Even the formulators can have issues when it comes to ingredients. "When reading the label, you also won’t know what the ingredient consists of. We wrote an article at Formula Botanica this week on how to spot a fake hydrosol which has made some waves in our skincare formulation community, because you just don’t know what you might be buying unless you can fully trust your supplier."

And what if you’re seeking natural formulas? “You won’t be able to tell from your ingredients list if your ingredient is animal-derived, vegetable-derived or lab synthesised,” warns Lorraine. "Many natural preservatives often end up being synthesised in a lab - they have exactly the same chemical structure and function as their natural counterpart but it’s cheaper to manufacture them in bulk in a lab.”

And don’t be fooled into thinking organic is any clearer

"The labelling requirements are exactly the same for organic and synthetic formulations, which means that you don’t always know where the ingredient came from, what it consists of and how it’s been treated before it was added to your formulation,” confirms Lorraine.

How many ingredients are easy to recognise?

Not many. I always look for MI, SLS and ‘parfum’ as a matter of course, as well as chemical sun screen ingredients which I prefer to avoid - but aside from looking ingredients up individually, it’s hard to spot something and know exactly what it is.

Lorraine agrees. “Although there are always general rules of thumb when it comes to chemical names, it is best not to try to look for patterns.

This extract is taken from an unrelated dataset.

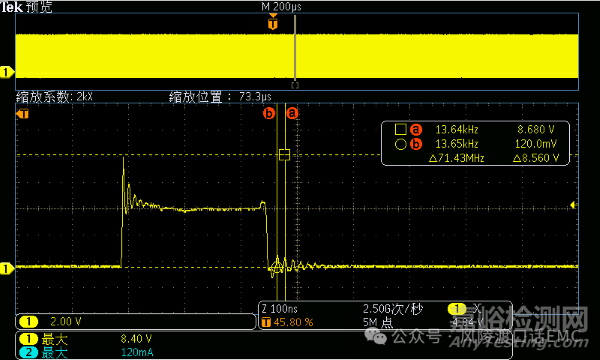
Task: Click the channel 1 ground marker in zoom window
Action: tap(7, 269)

A good example is cetyl alcohol which is a fatty alcohol used in cosmetics as a thickener, emulsifier and emollient. Consumers sometimes think this is the same as alcohol, which is a completely different chemical!”

If you don’t speak the chemical lingo, can you look them up?

“The best place to look up cosmetic ingredients to find out what they are is the CosIng database, managed by the European Commission,” advises Lorraine.

Want to get your geek on? Lorraine recommends Milady’s Skin Care and Cosmetic Ingredients Dictionary for finding more scientific information about the ingredients.

So how can you judge a product’s safety for sensitive skin?

A product's INCI list is certainly too simplistic to answer that; after all, a label not only won't tell you the quality of what’s been used, but it also won’t give you a clear indication of how much is in there - and concentration is key in sensitive skin. An ingredient might be considered an irritant in its purest form, but at 0.1 per cent it may be harmless.

Lorraine (and many other skin experts in my previous columns) recommends going for simpler formulas, with fewer ingredients, so that if you are prone to reactions it’s far easier to work out what’s caused it. “That way you’ll find it much easier to eliminate any ingredients that are causing you problems. Rather than purchasing a facial oil that contains a blend of 30 carrier oils and essential oils, I recommend trying out a single carrier oil on its own instead.” Choose less complex formulas and then patch test it carefully - you can than gradually try skincare with more ingredients to see what your skin can and can't deal with.

An INCI list is a great place to start, given that it’s a universal classification system, but for those of us who are sensitive, there's more research to be done. “Ultimately,” concludes Lorraine, “it will come down to the amount of trust you have in the formulator and manufacturer of the product you’re buying.”